It seems like this hasn’t been implemented, yet, but I’m wondering if there is a principled way of dealing with voxel-wise missing data in 3dLME or 3dMVM. This is largely due to a few subjects that have incomplete full-brain coverage. It seems plausible that I could still use their scans as they have data for many, but not all voxels. Thoughts?
In principle that can be implemented by tracking each voxel individually in terms of missing data, but I just haven’t got time pondering about the details. If the number of subjects with missing data is relatively small (e.g., less than 25%) or if you still have large coverage in the regions with missing data for those few subjects, you should be fine.
I know this is an old thread now, but just wondering if there were updates on this front.
Particularly, I am have a dataset where I have 3dAutomask-ed each individual’s image to remove dropout regions. I was hoping to have this excluded person/voxel-wise in the group-level 3dLME - but it seems like it may be reading this in as zero values. I tried using the -bounds options but am getting an error (tested this a few ways but was aiming to use a lower bound of ~0.1 to remove any zeros where all valid values are positive in this case).
3dLMEr -prefix lme
-jobs 4 -bounds .01 10
-qVars ‘age’ -qVarCenters ‘0,’
-gltCode ocd ‘Dx : 1OCD -1Healthy’
***** End of data structure information *****
Reading input files now…
Reading input files for effect estimates: Done!
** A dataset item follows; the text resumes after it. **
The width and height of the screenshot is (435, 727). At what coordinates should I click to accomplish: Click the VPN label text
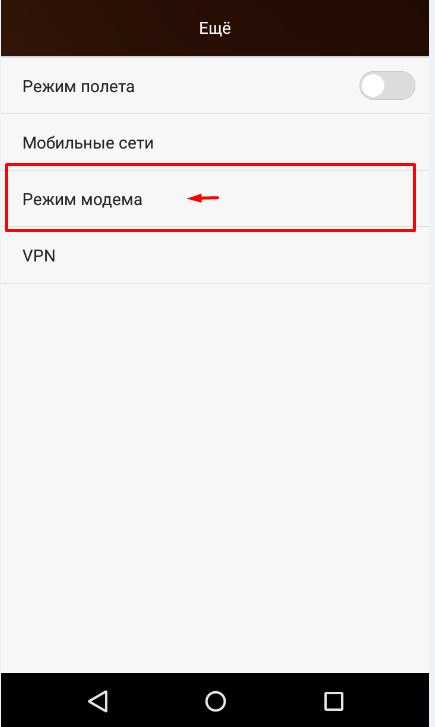(39, 256)
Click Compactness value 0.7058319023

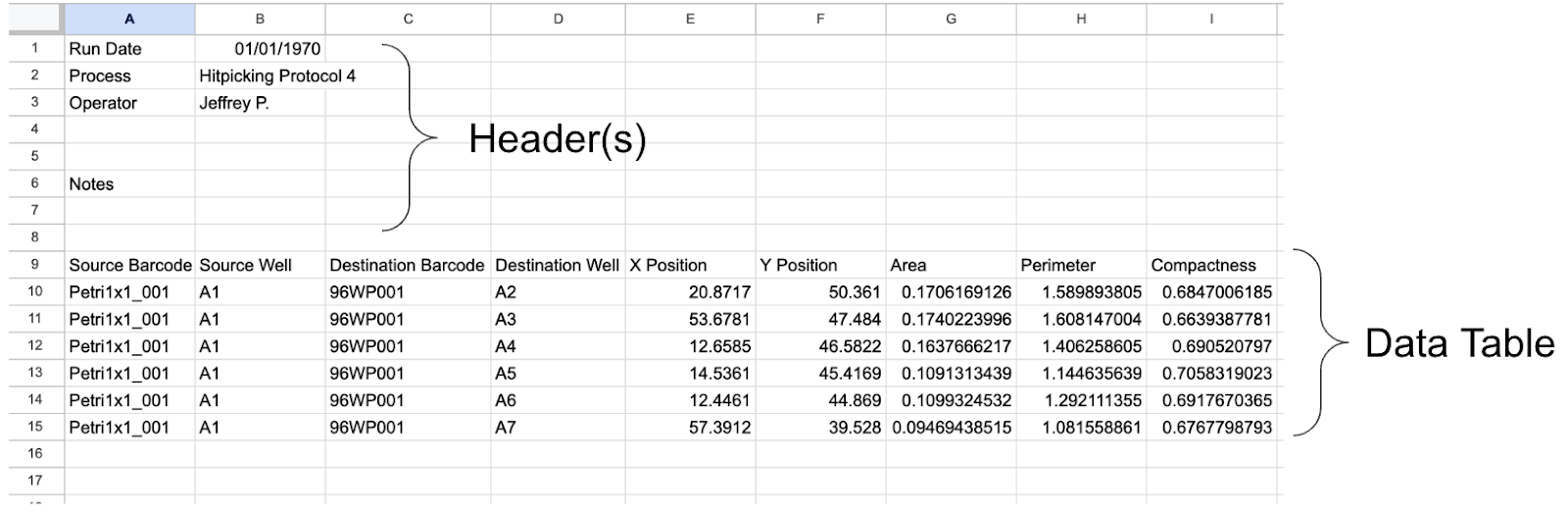point(1211,373)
Range of input data: [0.000, 3.748]
Input data confined within [0.01, 10]
If the program hangs here for more than, for example, half an hour,
kill the process because the model specification or something else
is likely inappropriate.
Loading required package: lmerTest
Loading required package: lme4
Loading required package: Matrix
Attaching package: ‘lmerTest’
The following object is masked from ‘package:lme4’:
The following object is masked from ‘package:stats’:
Loading required package: phia
Loading required package: car
Loading required package: carData
Registered S3 methods overwritten by ‘car’:
boundary (singular) fit: see ?isSingular
 “Great, test run passed at voxel (33, 33, 42)!”
 “Start to compute 91 slices along Z axis. You can monitor the progress”
 “and estimate the total run time as shown below.”
 “05/13/21 14:19:17.469”
Loading required package: snow
Package snow loaded successfully!
Error in checkForRemoteErrors(val) :
4 nodes produced errors; first error: missing value where TRUE/FALSE needed
Calls: aperm … clusterApply → staticClusterApply → checkForRemoteErrors
Some voxels have 0 value, and thus are converted with missing values when you set the range as [0.01, 10]. I’ll make some changes to accommodate the situation.